[[ DATA RECORDS open ]]

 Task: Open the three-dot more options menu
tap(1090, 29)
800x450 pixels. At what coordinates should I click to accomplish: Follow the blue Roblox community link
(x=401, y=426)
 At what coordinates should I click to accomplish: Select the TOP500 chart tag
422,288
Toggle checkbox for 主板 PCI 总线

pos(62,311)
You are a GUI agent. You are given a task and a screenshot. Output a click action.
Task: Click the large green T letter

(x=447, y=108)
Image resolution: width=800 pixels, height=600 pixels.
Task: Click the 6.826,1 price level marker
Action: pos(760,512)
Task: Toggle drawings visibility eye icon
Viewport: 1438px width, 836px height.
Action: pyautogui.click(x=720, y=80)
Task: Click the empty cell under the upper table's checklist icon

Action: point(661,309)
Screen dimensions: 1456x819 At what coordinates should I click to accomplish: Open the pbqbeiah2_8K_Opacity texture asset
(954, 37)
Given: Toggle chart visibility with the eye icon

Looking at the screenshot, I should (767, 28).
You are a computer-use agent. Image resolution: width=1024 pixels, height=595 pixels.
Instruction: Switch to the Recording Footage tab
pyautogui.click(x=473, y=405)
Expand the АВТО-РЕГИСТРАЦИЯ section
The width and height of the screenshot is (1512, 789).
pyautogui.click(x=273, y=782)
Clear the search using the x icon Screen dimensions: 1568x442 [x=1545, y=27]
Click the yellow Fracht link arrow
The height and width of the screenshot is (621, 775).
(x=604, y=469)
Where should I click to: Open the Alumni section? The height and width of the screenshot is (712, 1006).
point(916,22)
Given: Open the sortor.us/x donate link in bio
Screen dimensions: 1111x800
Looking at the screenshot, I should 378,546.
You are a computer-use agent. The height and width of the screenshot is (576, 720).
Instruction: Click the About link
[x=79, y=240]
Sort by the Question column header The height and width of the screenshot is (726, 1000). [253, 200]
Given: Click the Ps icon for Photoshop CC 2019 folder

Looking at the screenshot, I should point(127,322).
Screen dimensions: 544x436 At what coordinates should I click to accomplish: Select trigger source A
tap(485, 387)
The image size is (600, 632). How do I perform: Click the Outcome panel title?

[[ DATA RECORDS closed ]]

■ TASK ITEM: Nothing but the lines from the one that contains "Screen dimensions: 544x436" to the end of the listing should be given again, each exactly as it appears.

■ SOLUTION FOR THIS EXERCISE:
Screen dimensions: 544x436 At what coordinates should I click to accomplish: Select trigger source A
tap(485, 387)
The image size is (600, 632). How do I perform: Click the Outcome panel title?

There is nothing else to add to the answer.